[Records from a collection]
• • • • • • •

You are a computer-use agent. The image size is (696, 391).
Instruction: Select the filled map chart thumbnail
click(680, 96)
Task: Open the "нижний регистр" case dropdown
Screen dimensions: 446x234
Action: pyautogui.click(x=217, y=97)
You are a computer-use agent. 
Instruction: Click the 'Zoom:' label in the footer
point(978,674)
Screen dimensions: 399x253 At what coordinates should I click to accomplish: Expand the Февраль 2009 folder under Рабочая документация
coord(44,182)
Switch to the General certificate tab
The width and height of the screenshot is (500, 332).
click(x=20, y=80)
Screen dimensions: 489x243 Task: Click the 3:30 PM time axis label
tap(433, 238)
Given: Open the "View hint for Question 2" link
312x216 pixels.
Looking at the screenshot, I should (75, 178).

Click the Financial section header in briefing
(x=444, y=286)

• • • • • • •

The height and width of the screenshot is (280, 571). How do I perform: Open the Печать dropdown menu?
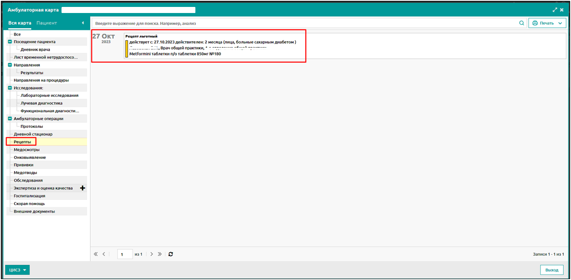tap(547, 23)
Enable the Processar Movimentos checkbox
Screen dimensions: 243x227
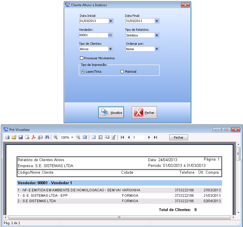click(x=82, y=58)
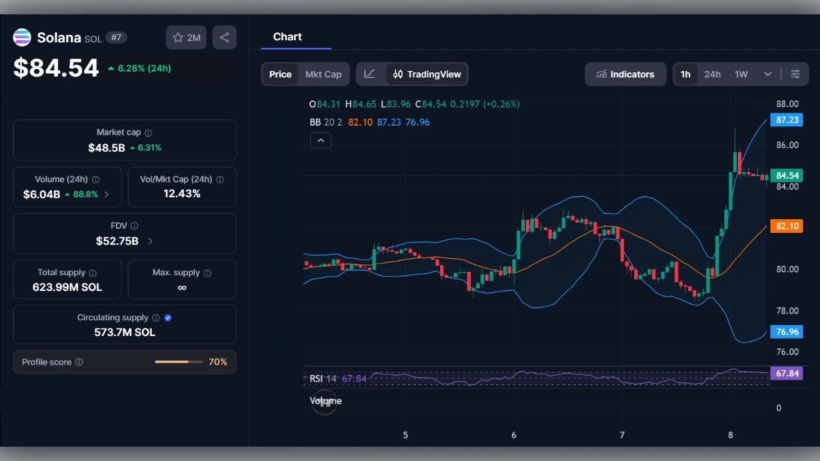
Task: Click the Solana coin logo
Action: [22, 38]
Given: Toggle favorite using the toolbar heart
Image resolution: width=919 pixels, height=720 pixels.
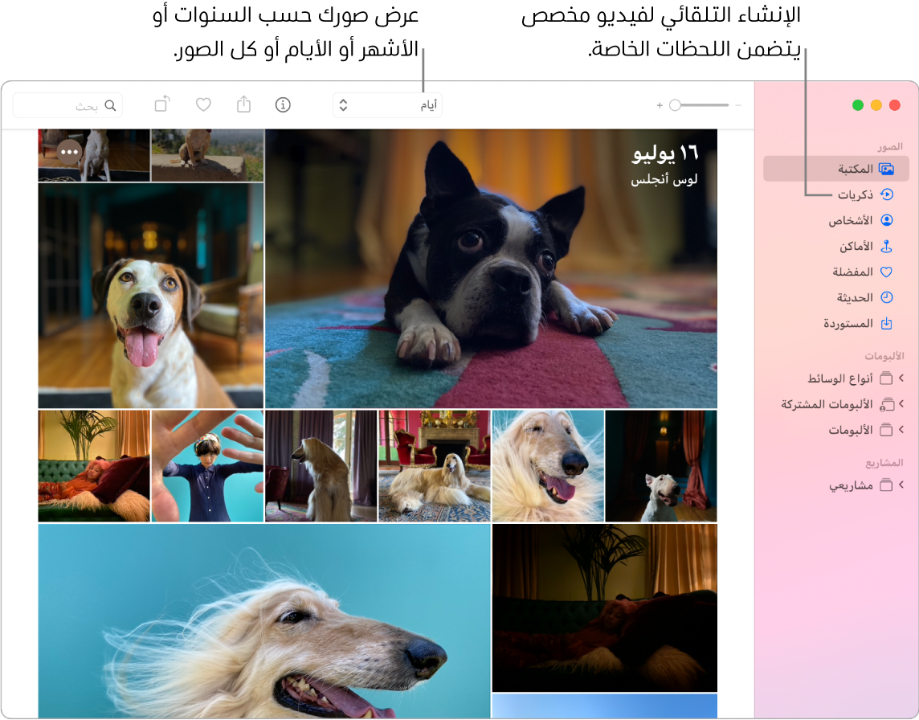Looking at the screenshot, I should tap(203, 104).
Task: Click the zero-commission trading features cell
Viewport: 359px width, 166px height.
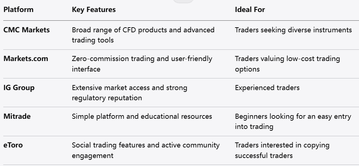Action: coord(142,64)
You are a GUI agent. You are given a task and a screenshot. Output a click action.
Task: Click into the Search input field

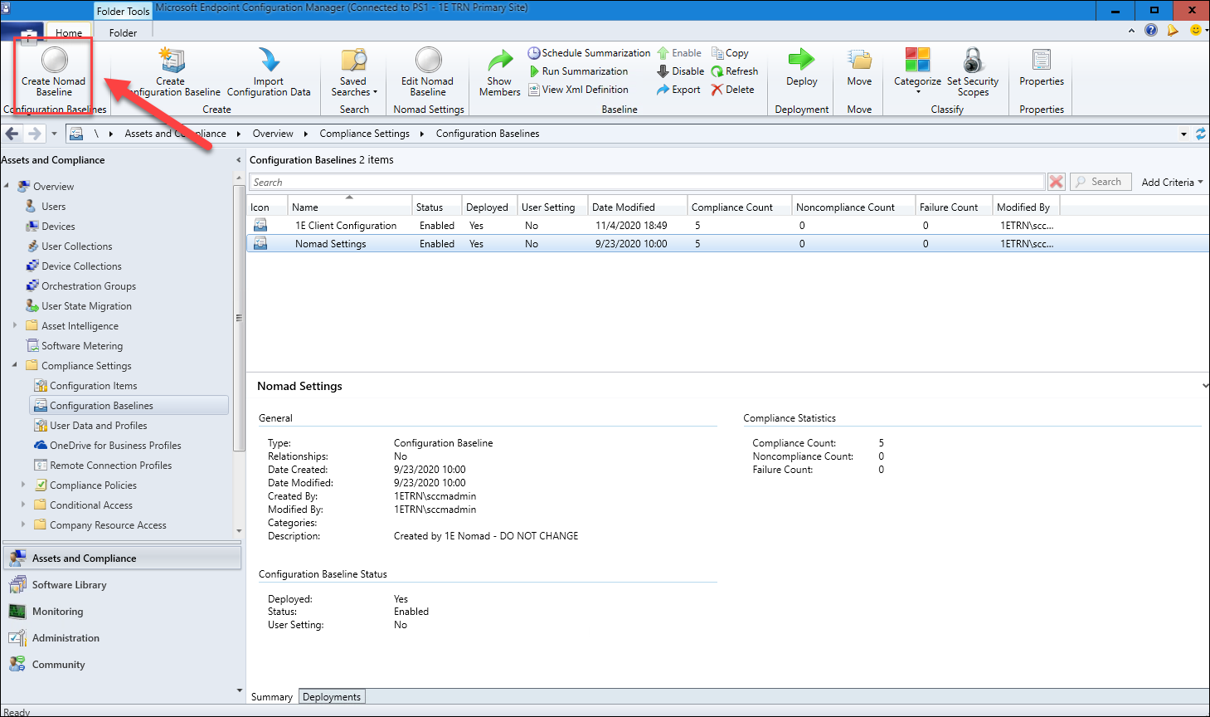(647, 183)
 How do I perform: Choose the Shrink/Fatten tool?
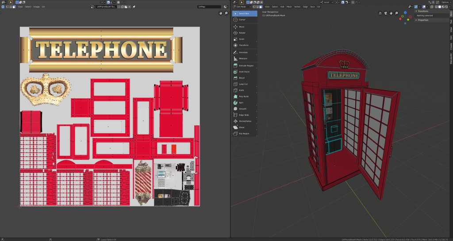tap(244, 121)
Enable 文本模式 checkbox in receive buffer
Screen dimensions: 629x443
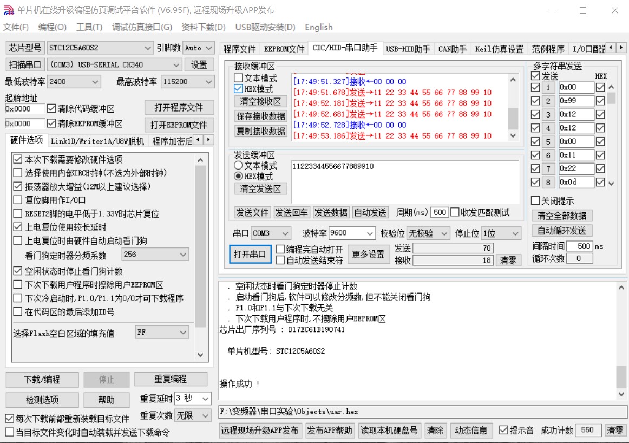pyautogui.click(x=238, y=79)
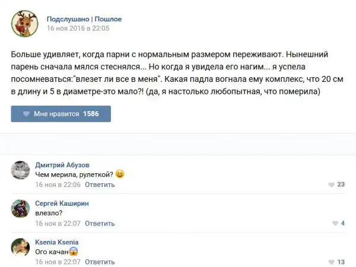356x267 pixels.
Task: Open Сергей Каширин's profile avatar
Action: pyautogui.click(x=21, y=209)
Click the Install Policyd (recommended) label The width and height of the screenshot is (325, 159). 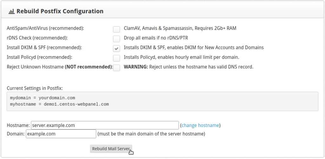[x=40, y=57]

• • • • • • •

**Written instruction:** Please copy out the records verbatim, beginning at the line that contains "You are a computer-use agent. The" and stopping after the line that contains "(x=444, y=286)".

**Output of the task:**
You are a computer-use agent. The image size is (696, 391).
Instruction: Select the filled map chart thumbnail
click(680, 96)
Task: Open the "нижний регистр" case dropdown
Screen dimensions: 446x234
Action: pyautogui.click(x=217, y=97)
You are a computer-use agent. 
Instruction: Click the 'Zoom:' label in the footer
point(978,674)
Screen dimensions: 399x253 At what coordinates should I click to accomplish: Expand the Февраль 2009 folder under Рабочая документация
coord(44,182)
Switch to the General certificate tab
The width and height of the screenshot is (500, 332).
click(x=20, y=80)
Screen dimensions: 489x243 Task: Click the 3:30 PM time axis label
tap(433, 238)
Given: Open the "View hint for Question 2" link
312x216 pixels.
Looking at the screenshot, I should (75, 178).

Click the Financial section header in briefing
(x=444, y=286)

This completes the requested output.